> _WHAT IS ASKED_
Update the records from the start through the line containing "pyautogui.click(x=256, y=114)", replacing "screenshot" with "image" and keeping everything else unchanged. Leave the pictures out of your answer.

> _RECORD LIST_
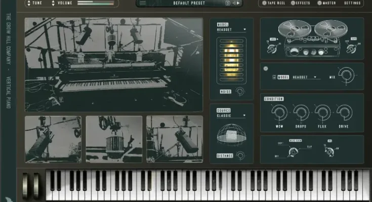Go to the previous preset arrow
372x202 pixels.
coord(234,3)
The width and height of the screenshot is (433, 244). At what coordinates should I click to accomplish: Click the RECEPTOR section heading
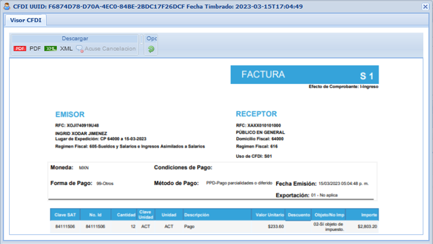pyautogui.click(x=256, y=114)
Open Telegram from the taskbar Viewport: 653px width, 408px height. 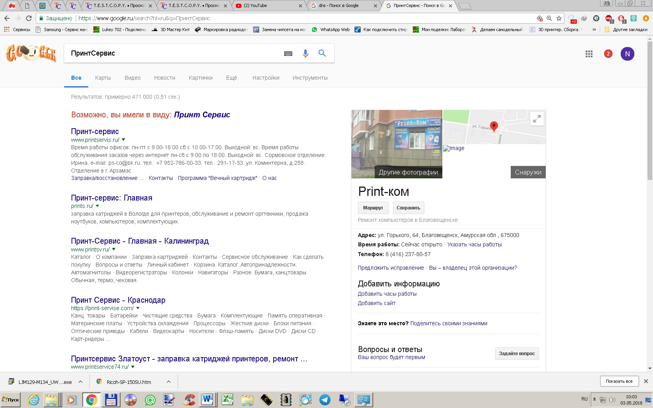tap(325, 399)
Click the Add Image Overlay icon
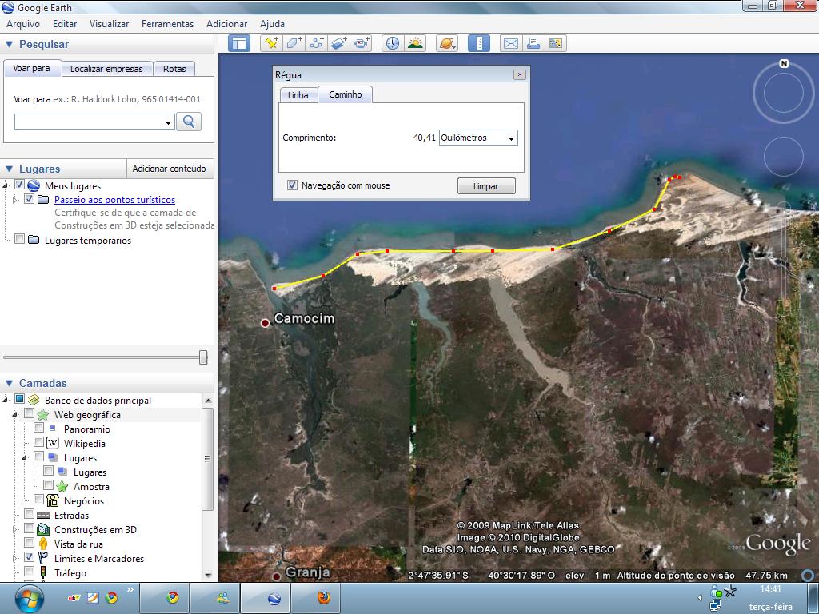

> _SOLUTION_
Go to the previous preset arrow
372x202 pixels.
coord(234,3)
The width and height of the image is (433, 244). At what coordinates should I click to accomplish: Click the RECEPTOR section heading
pyautogui.click(x=256, y=114)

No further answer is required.